◆ DESCRIPTION OF THE TASK ◆
If an entry holds a picture, drop the picture but restate the entry word for word.

◆ Stored items ◆
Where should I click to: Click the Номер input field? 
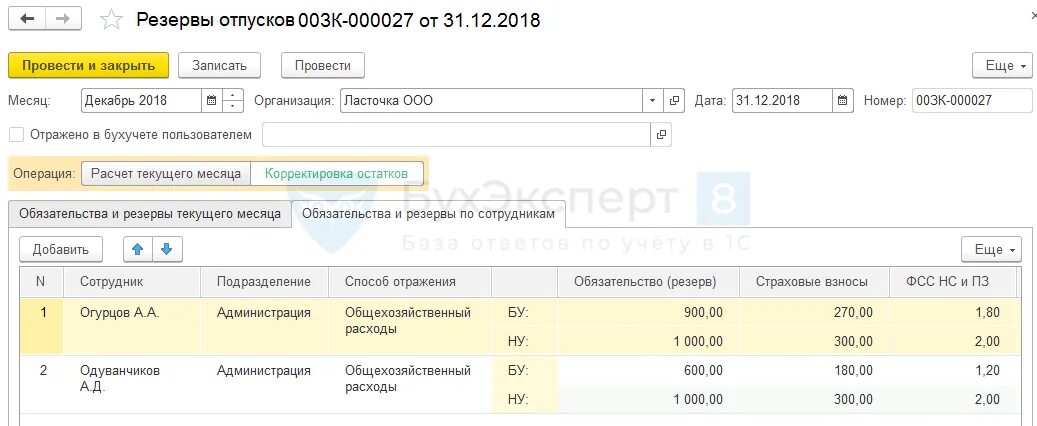pos(972,101)
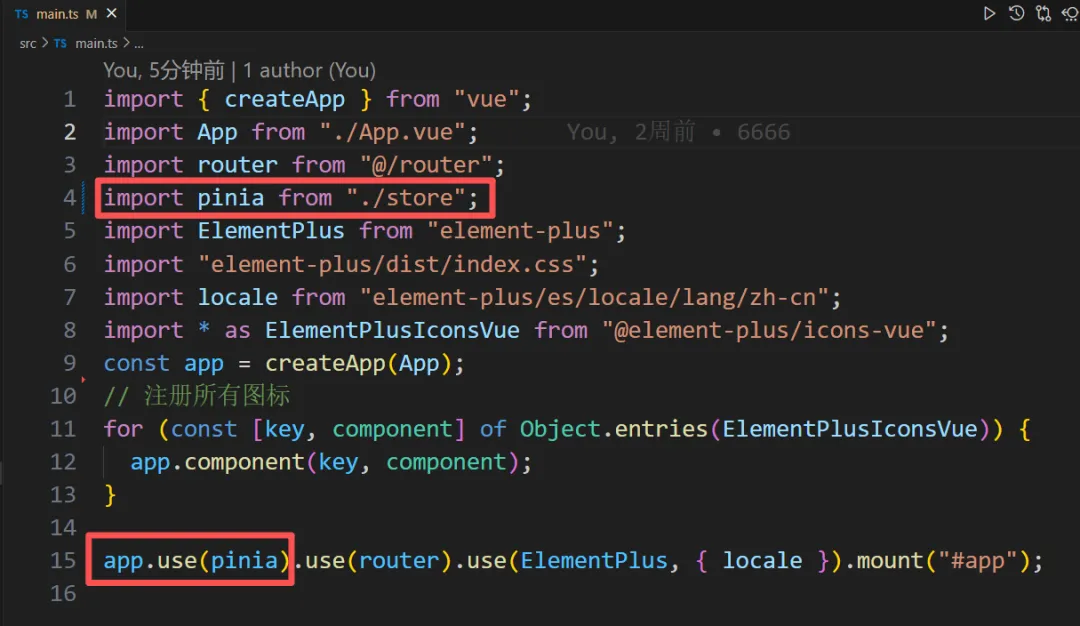The image size is (1080, 626).
Task: Click line number 15 in the gutter
Action: click(x=63, y=561)
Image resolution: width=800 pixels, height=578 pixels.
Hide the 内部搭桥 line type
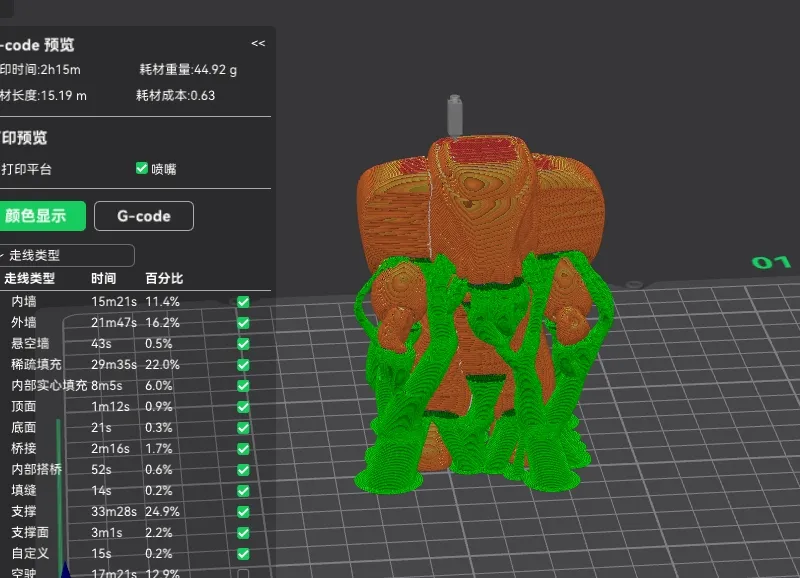point(243,469)
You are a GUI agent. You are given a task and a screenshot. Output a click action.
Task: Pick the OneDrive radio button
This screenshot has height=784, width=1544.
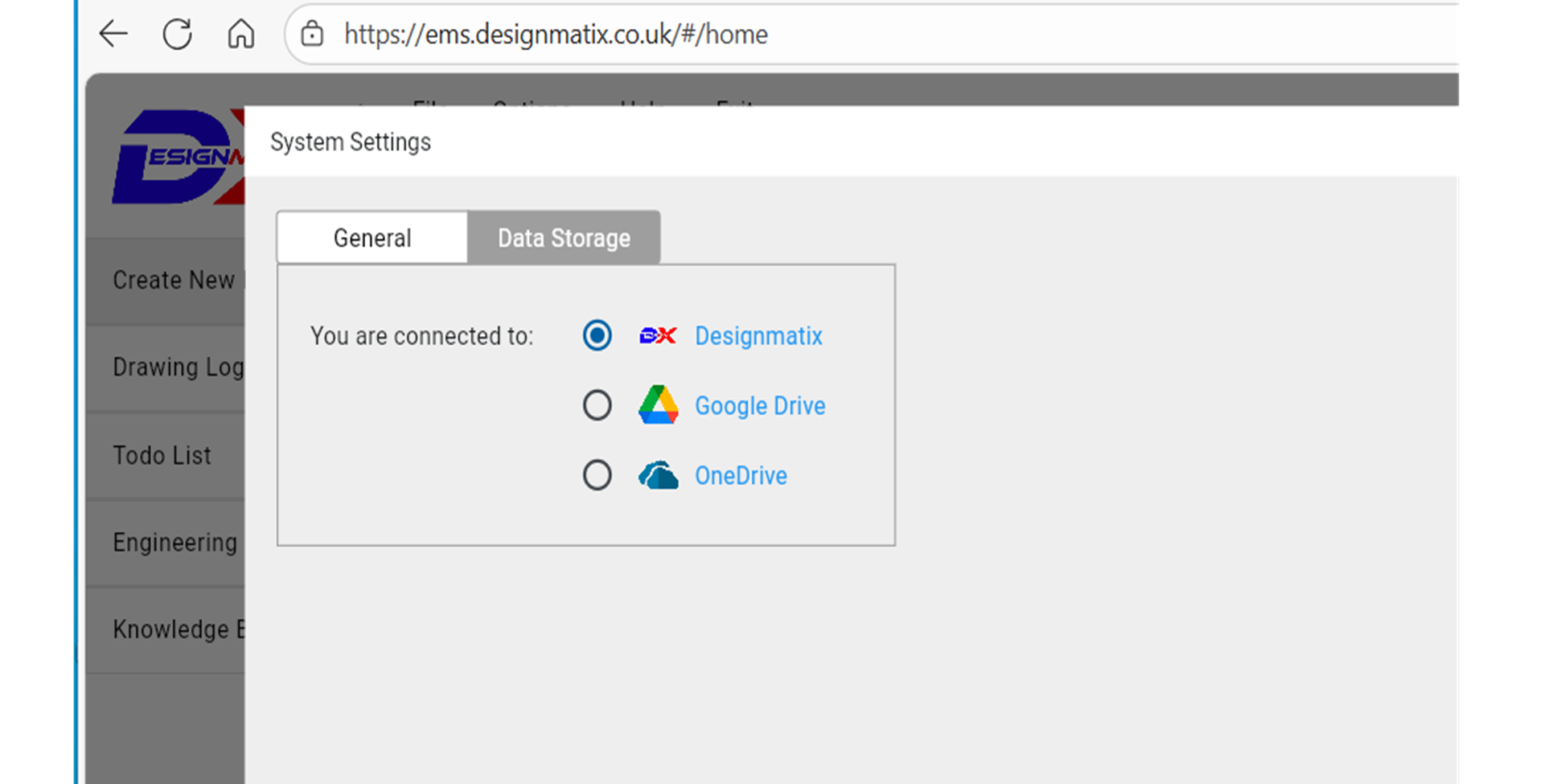click(x=597, y=475)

◆ ANSWER BOX ◆
Where should I click to: Click the Номер input field? 
pos(972,101)
The image size is (1080, 626).
Task: Click line number 15 in the gutter
Action: click(x=63, y=561)
Image resolution: width=800 pixels, height=578 pixels.
Hide the 内部搭桥 line type
point(243,469)
You are a GUI agent. You are given a task and a screenshot. Output a click action.
Task: Pick the OneDrive radio button
This screenshot has height=784, width=1544.
click(x=597, y=475)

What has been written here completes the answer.